Start of Block

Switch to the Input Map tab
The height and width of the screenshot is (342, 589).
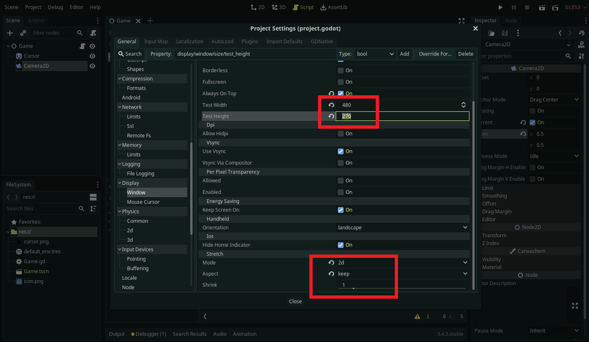pyautogui.click(x=156, y=41)
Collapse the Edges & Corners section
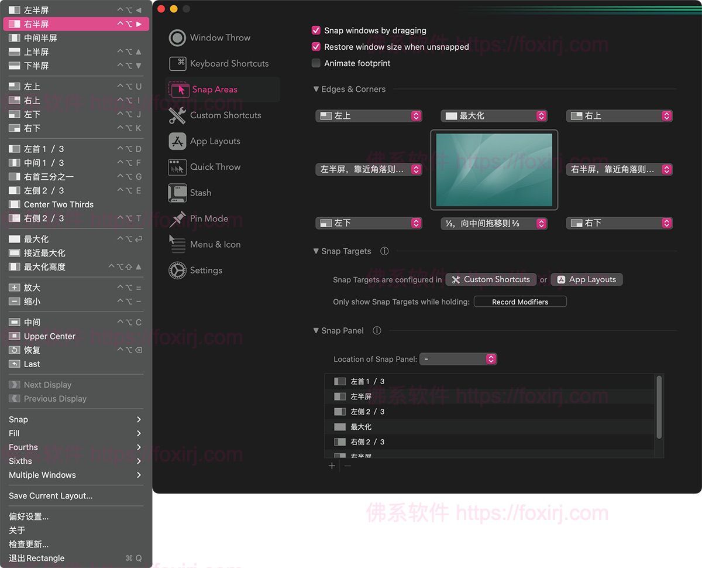This screenshot has width=702, height=568. click(x=316, y=90)
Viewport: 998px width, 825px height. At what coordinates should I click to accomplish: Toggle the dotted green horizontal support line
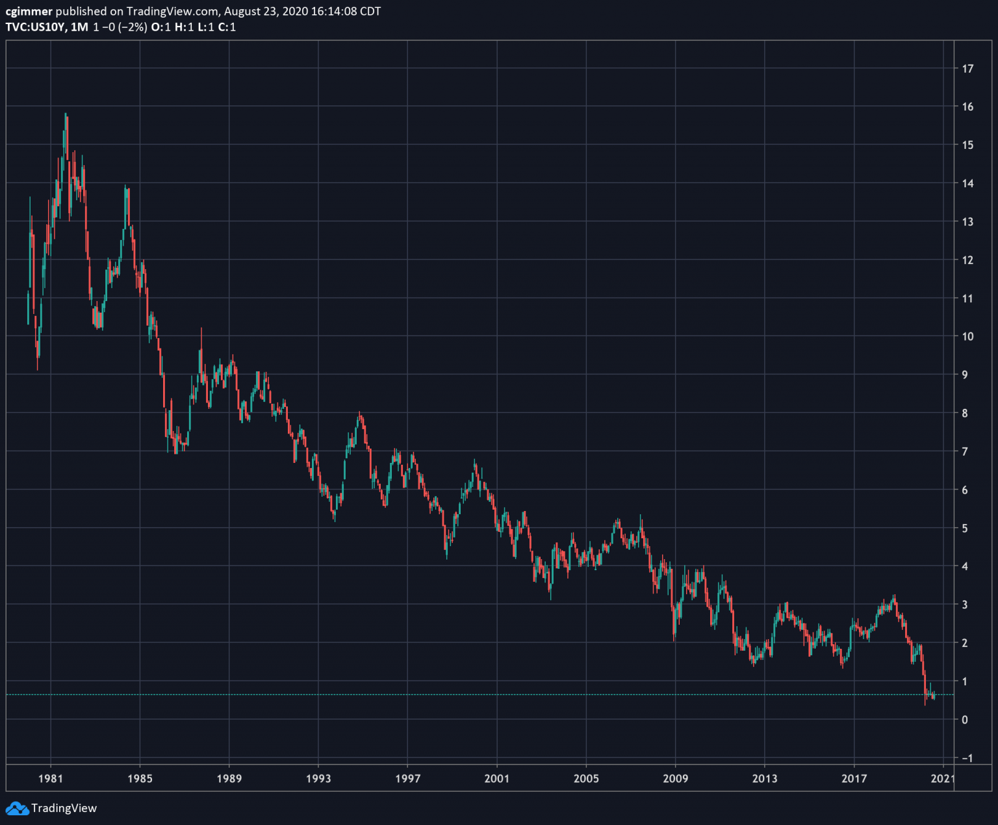point(455,694)
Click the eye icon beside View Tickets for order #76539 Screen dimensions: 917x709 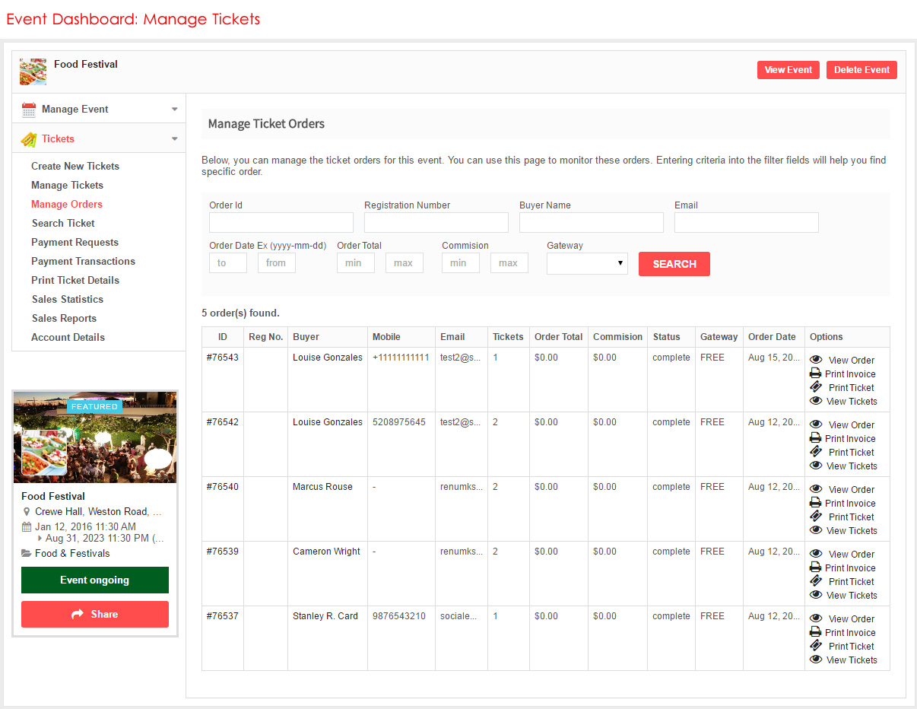816,595
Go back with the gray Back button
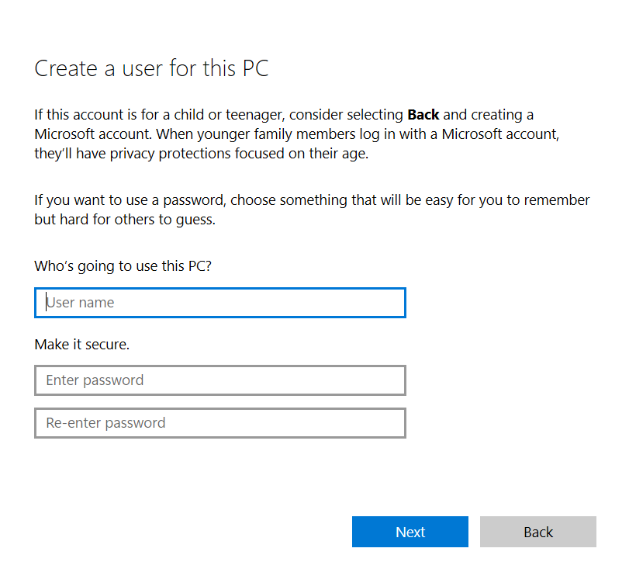This screenshot has width=629, height=569. (537, 533)
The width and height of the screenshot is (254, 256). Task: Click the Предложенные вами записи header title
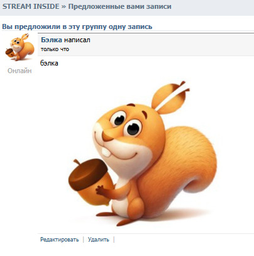(119, 6)
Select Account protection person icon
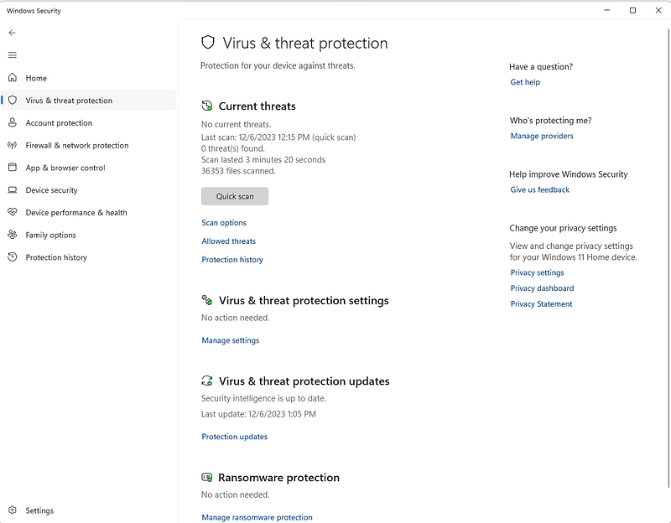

End of Block

DIRECTIONS FOR THIS TASK:
Would you restate, word for word, the lines from the one holding "Go back with the gray Back button" through the end of the material above? Omit the pictures.

WRITTEN ANSWER:
Go back with the gray Back button
This screenshot has width=629, height=569. (537, 533)
The width and height of the screenshot is (254, 256). Task: Click the Предложенные вами записи header title
(119, 6)
Select Account protection person icon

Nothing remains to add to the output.